Anatomy of the scam

You list an item; a buyer offers to send a pre-paid shipping label "to save you the trip to the post office" or "because their company has a bulk rate." The label was purchased with stolen credit-card credentials. When the cardholder disputes the charge, the carrier voids the label, often mid-route.

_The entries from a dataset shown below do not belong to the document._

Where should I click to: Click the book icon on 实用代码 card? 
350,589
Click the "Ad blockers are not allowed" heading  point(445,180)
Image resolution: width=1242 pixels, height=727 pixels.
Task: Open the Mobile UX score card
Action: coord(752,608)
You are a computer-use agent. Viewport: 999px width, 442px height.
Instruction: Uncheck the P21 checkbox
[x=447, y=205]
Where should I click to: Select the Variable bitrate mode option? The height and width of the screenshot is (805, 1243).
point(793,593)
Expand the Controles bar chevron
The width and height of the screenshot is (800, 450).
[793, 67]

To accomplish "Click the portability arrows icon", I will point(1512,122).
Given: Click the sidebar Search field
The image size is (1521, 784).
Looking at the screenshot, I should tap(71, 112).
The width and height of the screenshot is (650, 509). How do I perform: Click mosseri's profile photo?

If the carrier voids before delivery, your package is "abandoned" — sometimes destroyed, sometimes auctioned, but always gone. If they void after delivery, the recipient receives the item; you receive a debit notice for the label cost from the carrier; and meanwhile the original "payment" you received from the buyer is also a fraud chargeback waiting to happen.

Red flags

  • Buyer insists on providing the shipping label rather than letting you ship.
  • The label arrives by email from a free domain, not the carrier directly.
  • Buyer's address is a freight forwarder, a US-to-international reshipping address, or a vacant property.
  • Buyer wants you to ship the same day, before the carrier verifies the label.
  • The buyer paid you via a method with a long chargeback window (PayPal F&F, gift card, fake Zelle).
  • The label is for express service for a low-value item — a hallmark of card-test fraud.

How to verify safely

  1. Pay for and print your own shipping label through the marketplace's seller flow. Most platforms offer integrated shipping with seller protection.
  2. If the buyer insists on their label, refuse or hold the package until you've confirmed both the payment AND the label remain valid for 24-48 hours.
  3. Use marketplace-protected payment methods. eBay, Etsy, and Mercari include seller protection if you ship via their label.
  4. Check the destination address. Freight-forwarder addresses and addresses near US ports (Doral, FL; Houston, TX) are common reshipping points for stolen-goods exports.

If you already shipped

  • Contact the carrier (UPS, USPS, FedEx) and request intercept if the package is still in transit.
  • Contact the marketplace to report the buyer and request seller protection.
  • File a chargeback dispute through your payment processor for the original payment.
  • Save all evidence — listing screenshot, buyer messages, label email, carrier receipts.
  • Report to the FTC and IC3.

What not to do

  • Do not accept buyer-provided shipping labels for high-value items.
  • Do not ship to freight forwarders or reshipping addresses without extra verification.
  • Do not assume "the label tracks normally for now" means it'll stay valid.
  • Do not continue communicating with the buyer once the chargeback appears — engage the marketplace and carrier instead.

Where to report

  • FTC: reportfraud.ftc.gov — the broadest US fraud intake; reports flow to thousands of law-enforcement agencies.
  • FBI IC3: ic3.gov — the right destination when the scam is internet-enabled (phishing, BEC, romance, crypto).
  • CFPB: consumerfinance.gov/complaint — for complaints about banks, money transmitters, payment apps, credit cards, debt collection.
  • IdentityTheft.gov — if any identity information (SSN, driver's license, account credentials) was shared.
  • Your bank or payment platform. Call the number on the back of your card or use the app's in-product help. Time matters — wires can sometimes be recalled within hours; ACH and Zelle are harder but worth trying.